▸ Цель задания
Перечислите, пожалуйста, все географические названия из приведенного ниже отрывка о Вере.

Говорить с Верой сложно: воспоминания появляются в её памяти эпизодами, и в полнометражное кино не складываются. Ощущение, что ей этого достаточно, в забытьи она словно нашла убежище от собственного прошлого.
«Когда я вышла на пенсию, читала книги, классику. Но не про любовь. Про любовь не всегда интересно, потому что в действительности такого не бывает, такая любовь не всем даётся, — говорит Вера.
— А у вас была любовь?
— Была…, — с гордостью и кокетством произносит Вера. Это первое наполненное эмоциями слово, которое я слышу от неё. Моя взъерошенная собеседница расправляет плечи и загадочно улыбается.
«Я выросла в посёлке Зюзельском, хорошо училась в школе, потом в институте – здесь, на Урале, на экономическом, а потом на Севере – на геолога», — рассказывает Вера. Там, на Севере, в городе Печора, она познакомилась с вахтовиком Владимиром.
«Он был хорошим человеком, грамотным, очень умным», — когда Вера говорит это, морщины на её лице будто бы разглаживаются, но на глазах выступают слезы, а голос дрожит. Она не может рассказать, как именно они познакомились, но помнит, что ходили в ресторан – ужинали.
«Но мы много не пили», — для Веры важно, чтобы я это услышала.
— Можете вспомнить самое счастливое событие в жизни?
— Самое счастливое событие – это наша свадьба. Я была в красивом белом длинном платье, с фатой, — вспоминает Вера. Она улыбается. Я смотрю на её торчащие седые волосы, осунувшееся лицо, перекошенный нос (похоже, когда-то он был сломан, и кость срослась неправильно), по-стариковски поджатые губы, бледные глаза, и мне хочется сорвать с неё эту уродующую маску, потому что она совсем не подходит к той улыбке, что я вижу.

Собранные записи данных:
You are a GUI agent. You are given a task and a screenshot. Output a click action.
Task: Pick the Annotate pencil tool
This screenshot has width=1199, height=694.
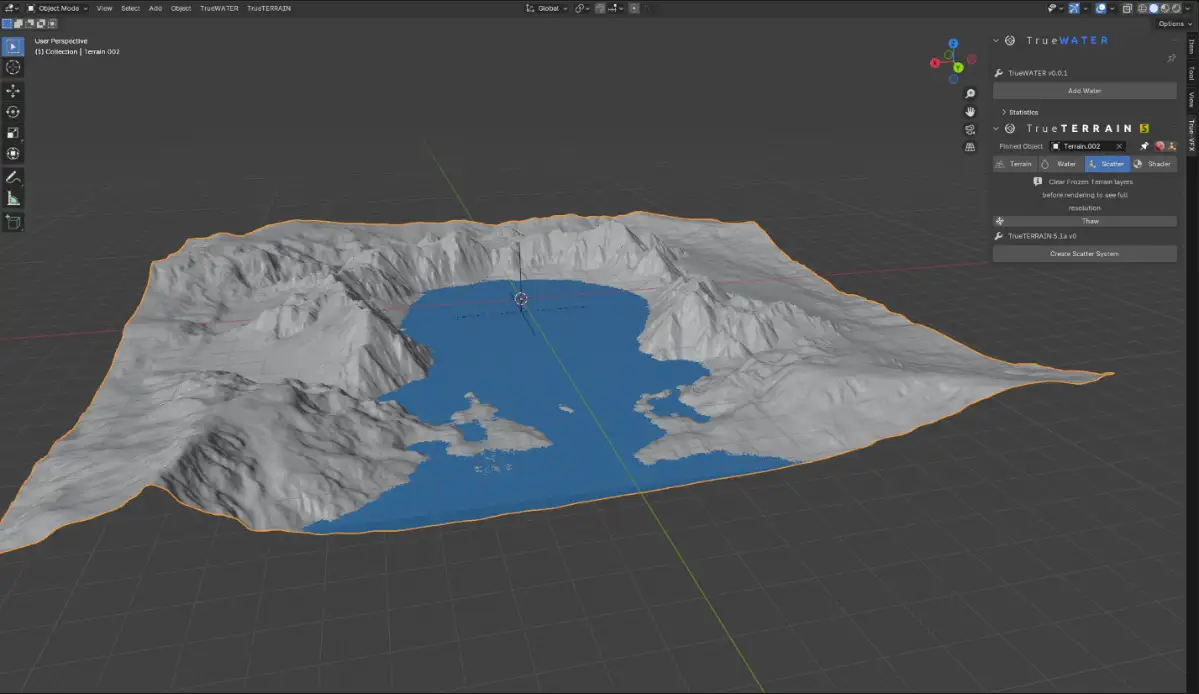coord(13,177)
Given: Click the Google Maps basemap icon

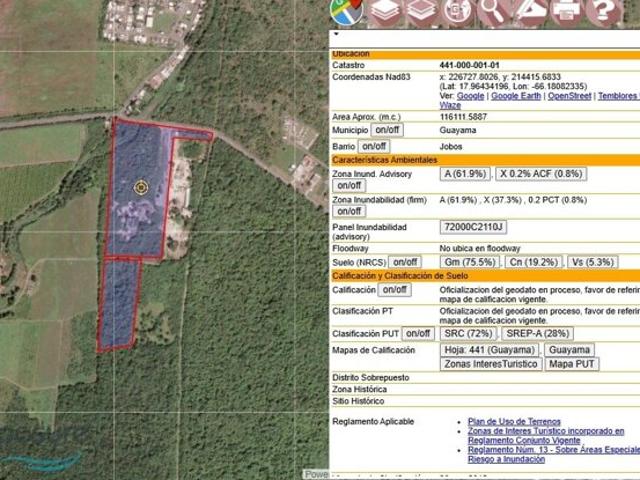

▸ Поле ответа
посёлок Зюзельский, Урал, Север, город Печора